● **WORK TASK**
Only the lines from the first line of the data through the line containing "Given: Click the 2.0 Hoparlör Sistemi value" belong in the answer, transcribed exactly; pictures do not.
[[ RECORDS SHOWN open ]]
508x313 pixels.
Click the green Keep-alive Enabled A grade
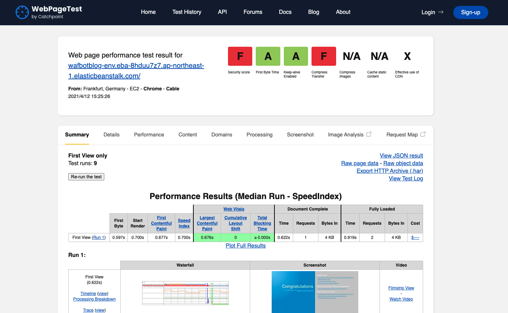[x=296, y=56]

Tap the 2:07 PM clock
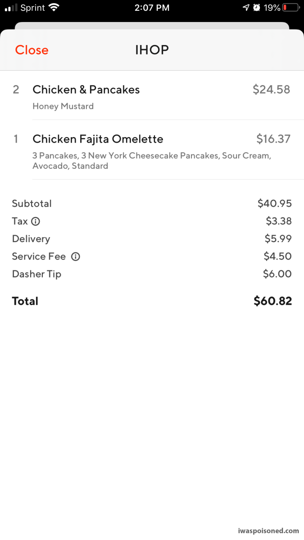click(x=152, y=8)
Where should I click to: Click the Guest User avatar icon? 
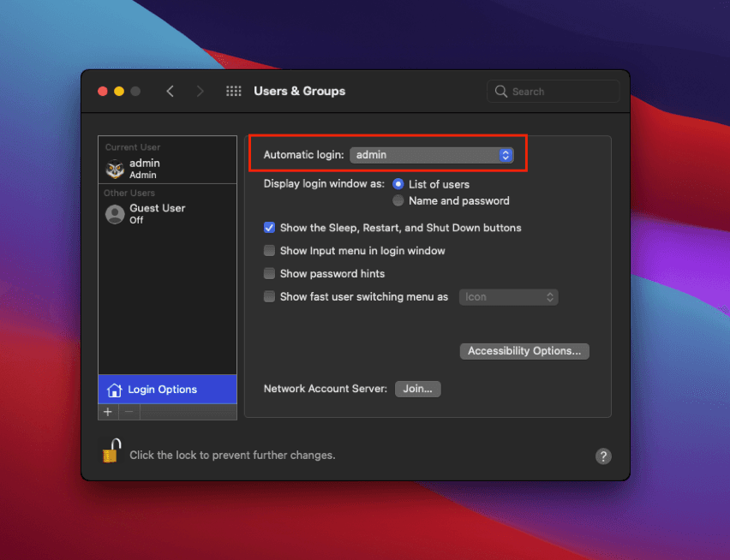[115, 213]
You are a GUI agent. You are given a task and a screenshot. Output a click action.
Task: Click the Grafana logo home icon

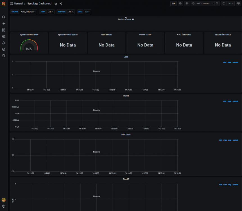point(4,4)
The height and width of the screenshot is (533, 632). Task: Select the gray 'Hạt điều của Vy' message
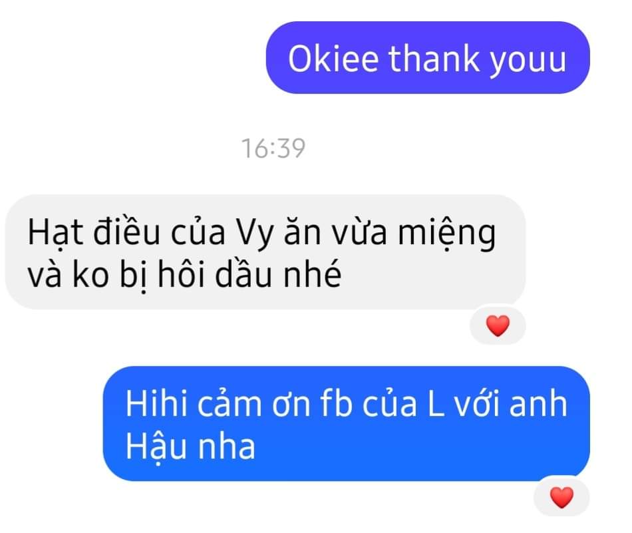[265, 252]
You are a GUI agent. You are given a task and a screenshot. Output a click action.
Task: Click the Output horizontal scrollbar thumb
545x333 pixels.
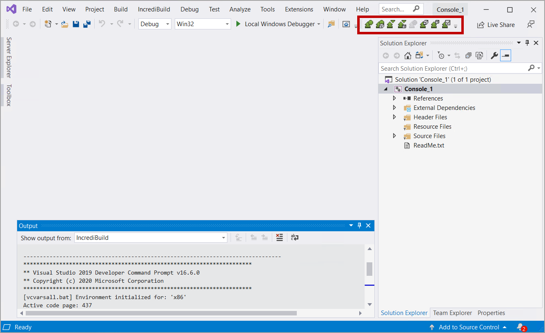tap(161, 313)
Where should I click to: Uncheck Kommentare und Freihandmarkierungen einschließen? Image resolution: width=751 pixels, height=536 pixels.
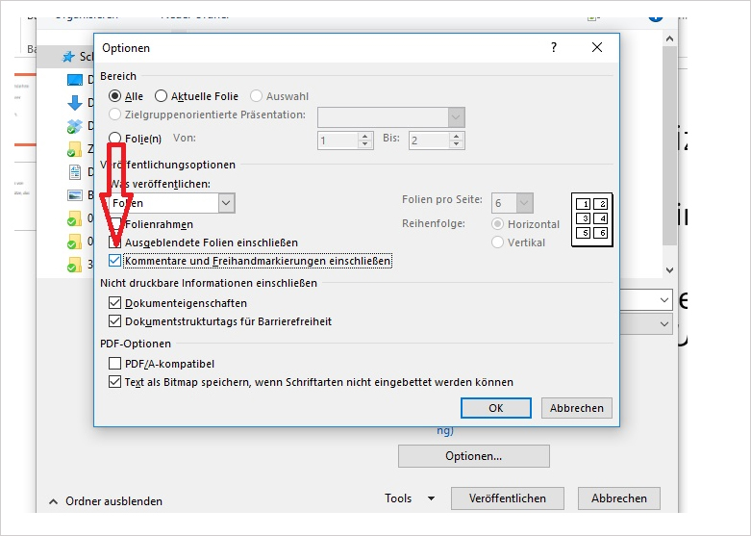coord(115,261)
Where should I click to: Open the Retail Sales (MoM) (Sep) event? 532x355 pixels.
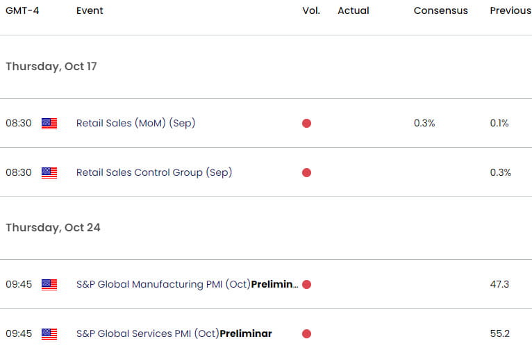coord(135,123)
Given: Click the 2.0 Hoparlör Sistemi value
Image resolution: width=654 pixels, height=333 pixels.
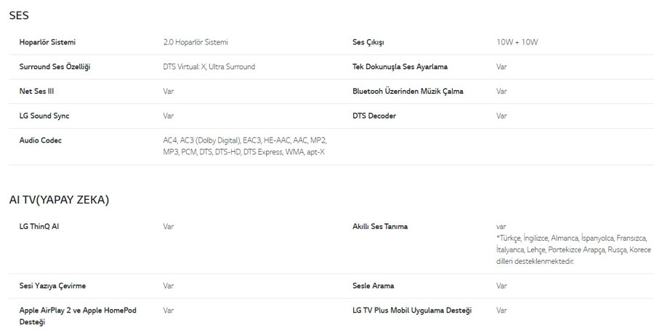Looking at the screenshot, I should tap(195, 42).
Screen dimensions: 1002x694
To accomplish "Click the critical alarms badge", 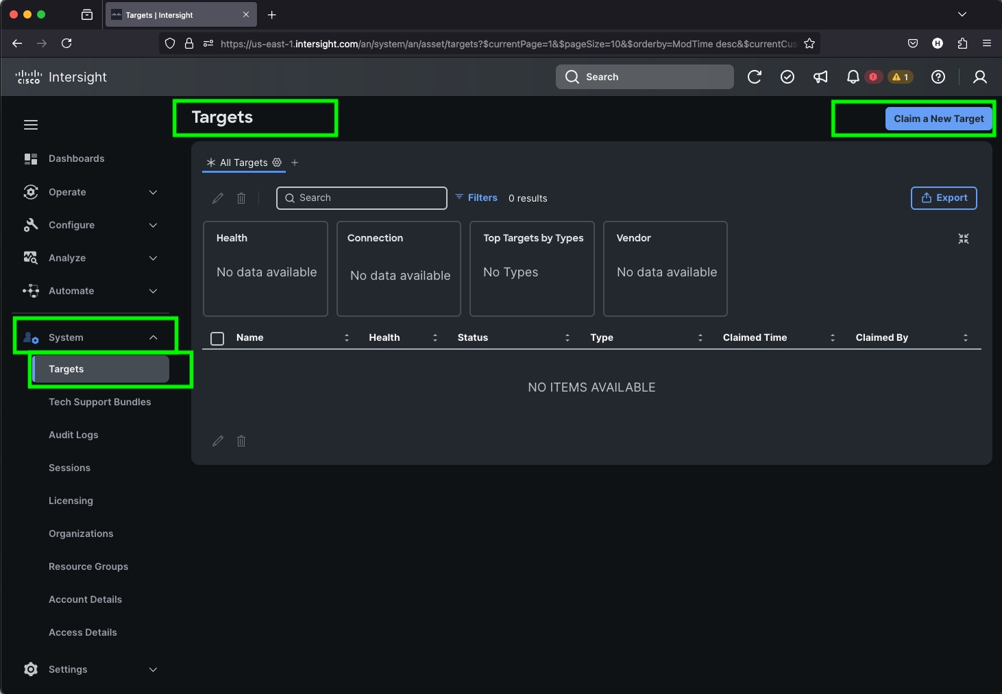I will [873, 77].
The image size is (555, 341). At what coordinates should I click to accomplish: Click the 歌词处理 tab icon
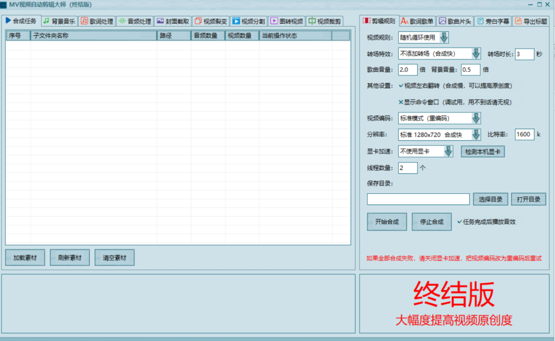[84, 21]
[[ RECORDS SHOWN closed ]]
● **TASK RESPONSE**
508x313 pixels.
Click the green Keep-alive Enabled A grade
[x=296, y=56]

Tap the 2:07 PM clock
click(x=152, y=8)
Where should I click to: Click the Guest User avatar icon? 
[115, 213]
You are a GUI agent. You are given a task and a screenshot. Output a click action.
Task: Click the Grafana logo home icon

point(4,4)
The height and width of the screenshot is (533, 632). Task: Select the gray 'Hạt điều của Vy' message
[265, 252]
You are a GUI agent. You are given a task and a screenshot. Output a click action.
Task: Click the Output horizontal scrollbar thumb
545x333 pixels.
tap(161, 313)
Where should I click to: Uncheck Kommentare und Freihandmarkierungen einschließen? Image resolution: width=751 pixels, height=536 pixels.
coord(115,261)
Where should I click to: Open the Retail Sales (MoM) (Sep) event? 532x355 pixels.
coord(135,123)
Given: Click the 2.0 Hoparlör Sistemi value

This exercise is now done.